05 August 2006

As the Heel Turns

Okay, it's a dumb heading. It's 4AM & I don't care. I turned the heel tonight while David & I were watching Billy Elliot (Somehow he'd managed never to have seen it, even though I've had the DVD for a few years. I can't hear Swan Lake now without bawling). So now the sock looks like something you might actually wear on your foot.

080506Sock_progress

I may even be able to finish a sock before I get killed off in Sock Wars. I had to stop after I finished the heel, though, as my left hand was hurting. It's usually the tendons in my right hand that start screaming at me first, so I'm not quite sure why the left was bothering me so much more. It may behoove me to go down to size 0 (2mm) needles to do the heel in the future, though, so I can knit more loosely and save my hands while maintaining gauge.

On the Diet Wagon


Today's mail brought me results of bloodwork I had drawn in Hawai'i at the conference. The AVMA has their own group health plan, and the company that manages it always sets up a health fair where AVMA members can get a lipid panel and some other basic bloodwork done at no charge (Otherwise, they suck, but that's beside the point). For $10 we can also get our rabies antibody titers checked (mine are high, as always), which is a very important thing to keep tabs on in this profession. Most of our staff are currently receiving boosters after treating a wolf-dog hybrid while I was away that turned out to be rabid.

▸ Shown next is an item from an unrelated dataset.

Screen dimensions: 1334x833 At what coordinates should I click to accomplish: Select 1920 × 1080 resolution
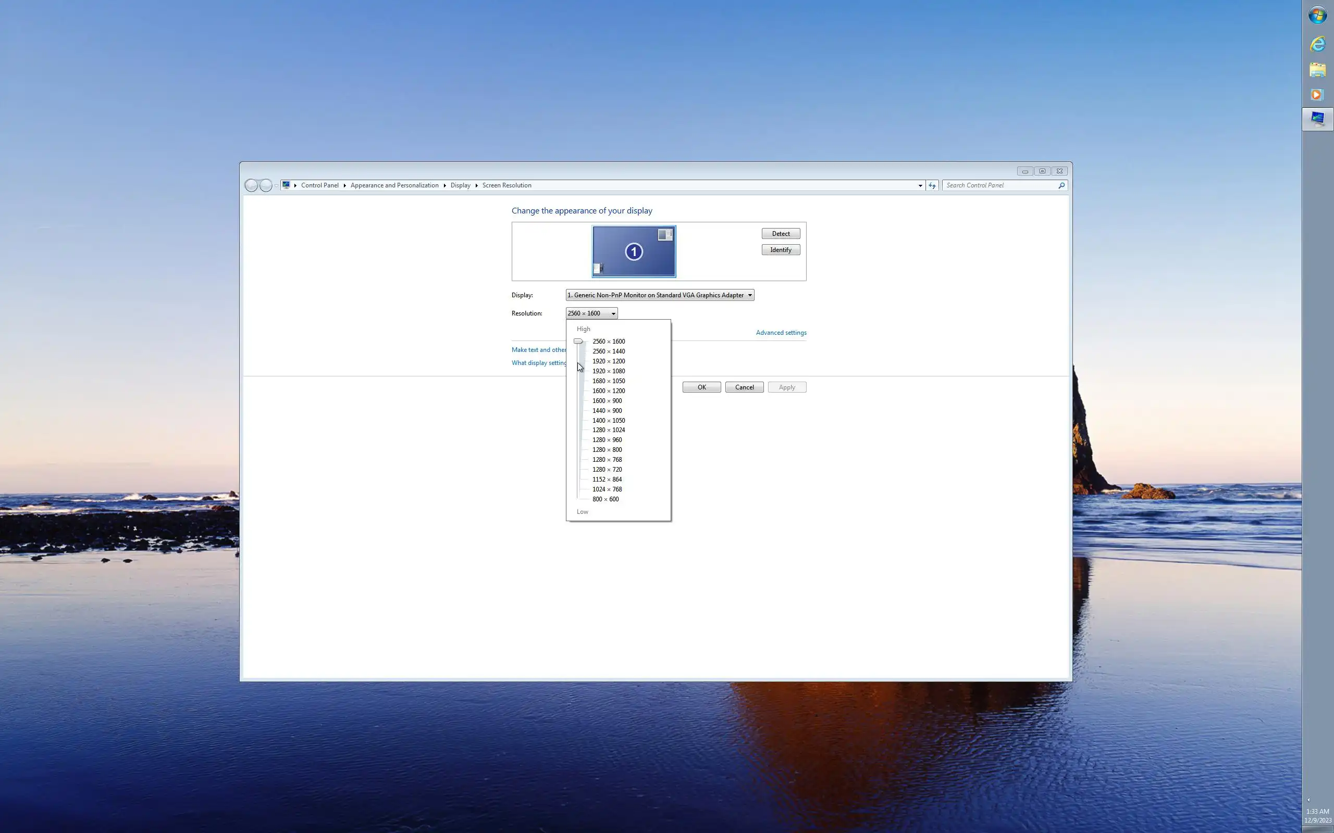[609, 371]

I digress a bit, but the upshot is that my total cholesterol and triglyceride levels are in the high range. They've been slowly creeping up - part of my paternal inheritance - and finally they're high. They're not horrible. They could be much, much worse. But this comes the day after my mother called me to tell me that one of her cousins had just dropped dead of a massive heart attack at the age of 47 - only ten years older than me.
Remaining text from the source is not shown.